Se multiplican los delitos de "cuello blanco" La Policía atiende al menos 15 casos diarios y unos 1.470 al año. Son minuciosos y bien vestidos falsificadores. Sus víctimas son personas, y entidades financieras y públicas.
Cada día en La Paz, la División de Delitos Económicos y Financieros de la Policía Técnica Judicial (PTJ) atiende al menos 15 casos protagonizados por meticulosos delincuentes que, a través de la falsificación de unos 10 tipos de documentos, estafan y roban a personas e instituciones sin necesidad de utilizar la violencia.
Así lo confirmó a La Razón el jefe de esa división, el mayor Octavio Gutiérrez. Cada uno de los 21 efectivos que tiene a su cargo debe atender al menos 20 denuncias cada dos meses. Eso hace un promedio de 70 a 80 casos por año. Hay mucho trabajo.
“Unas personas consiguieron un crédito mancomunado. Fueron a un banco y se garantizaron entre sí, luego nadie pagó. Cuando el banco recurrió a los documentos, comprobó que todos eran falsos”, menciona Gutiérrez, como un ejemplo de los casos.

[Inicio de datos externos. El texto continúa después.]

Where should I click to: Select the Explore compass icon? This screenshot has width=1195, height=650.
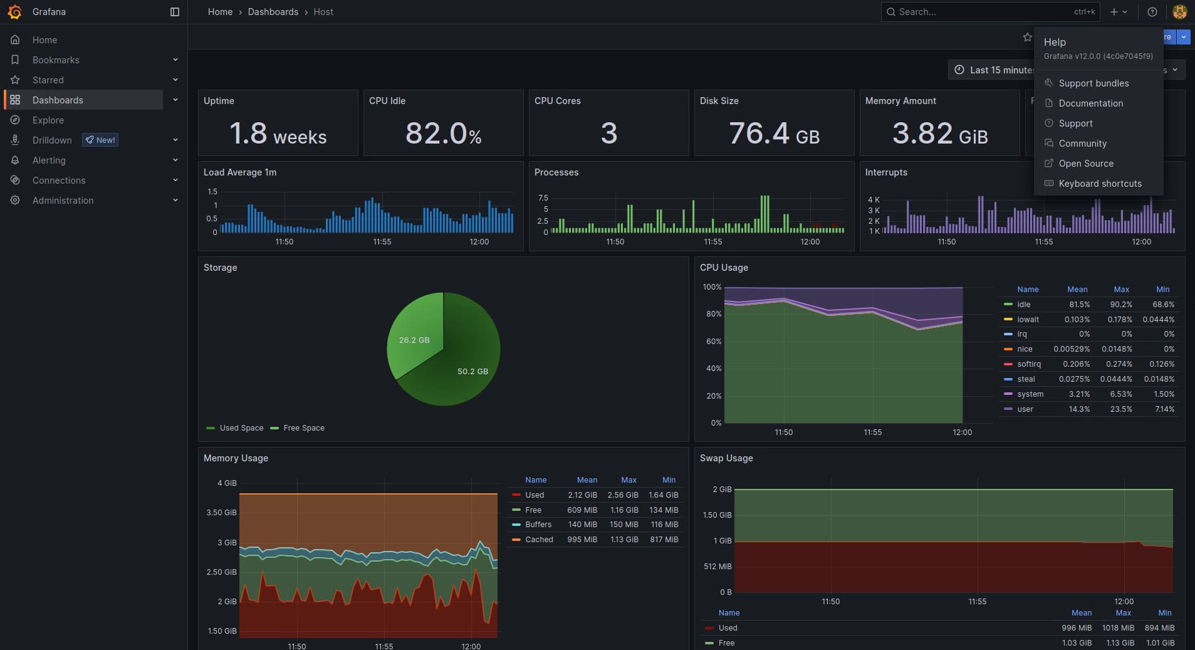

El jefe policial reconoce que en estos casos se enfrenta a delincuentes “no tradicionales. Son de cuello blanco, se han especializado en la falsificación de todo tipo de documentos, desde certificados de nacimiento, cédulas de identidad hasta títulos de propiedad de casas y vehículos; pasando por sellos, timbres, certificaciones de pago de impuestos, catastro, poderes, dinero y otros”, manifiesta.
Con estos documentos, luego se apropian de sumas de dinero que van desde mil hasta cientos de miles de dólares, y afectan a personas, entidades financieras y públicas; a la propiedad de casas, vehículos e incluso bene- ficios sociales que brinda el Estado.
Todo esto, sin necesidad de utilizar la violencia, “sin disparar un solo tiro, sin maltratar a nadie. Simplemente, engañan con palabras y documentos”, explica.
La mencionada división policial ha llegado a atender un promedio de 1.470 casos al año, relacionados con estafa, estelionato y uso de instrumento falsificado, delitos tipificados por ley y cometidos por delincuentes especializados, que han hecho de ellos “una forma de vida. Están al acecho, y constantemente alertas, en busca de su siguiente víctima”.
Un investigador de la división, que prefirió mantener su nombre en reserva, advirtió que estos delincuentes corren menos riesgo que quien se anima a realizar un asalto a mano armada.
Sin embargo, su actividad es cada vez más sofisticada y sus estrategias, mejor pensadas.
Se presenta ante su víctima, según otro investigador, como una persona que se viste bien, que maneja las palabras adecuadas. Oculta cualquier indicio que lo pueda delatar. Le propone, por ejemplo, una muy “interesante y rentable propuesta de negocio”. Pero al final, sólo se trata de una trampa para robarle.
Según Gutiérrez, este tipo de delitos son perpetrados por gente capacitada, que tiene estudiados todos sus movimientos, que conoce todos los procedimientos para falsificar documentos y además conforma “bandas delincuenciales inteligentes”.
Entre los datos que maneja la PTJ de La Paz, no sólo personas han sido estafadas por estos especialistas, sino también instituciones financieras a las que han timado, con una serie de documentos falsos, que principalmente han sido preparados, por ejemplo, para obtener créditos.
Las entidades públicas no están libres de esta forma de delinquir. El Estado tuvo que recurrir a la Policía para denunciar casos de estafa, por el cobro de beneficios sociales de forma ilegal, como por ejemplo el Bono Solidario (Bonosol) que se da a personas mayores de 65 años.
“Han hecho de esta forma de operar su forma de vida, están alertas buscando a su próxima víctima”, dijo el mayor Octavio Gutiérrez.
Así son los timadores de cuello blanco
En la Policía Técnica Judicial (PTJ) se elaboró un perfil general de los estafadores y falsificadores, más conocidos como delincuentes de cuello blanco.
El mayor Octavio Gutiérrez explicó que estos antisociales se presentan aparentando ser personas decentes, bien vestidas y con facilidad de palabra. “La mayoría suelen tener pinta de intelectuales, de gente profesional con estudios. Jamás demuestran desesperación por hacer un negocio y están listos para presentar cualquier papel. Saben lo que hacen”.
Explicó también que tienen tiempo para urdir su plan, piensan con calma cómo lograr sus objetivos, “no recurren a la violencia. Todo el tiempo buscan nuevas formas de engañar a la gente, de aprovecharse de los inocentes y se presentan con negocios rentables, y oportunidades imperdibles... de las que hay que desconfiar”.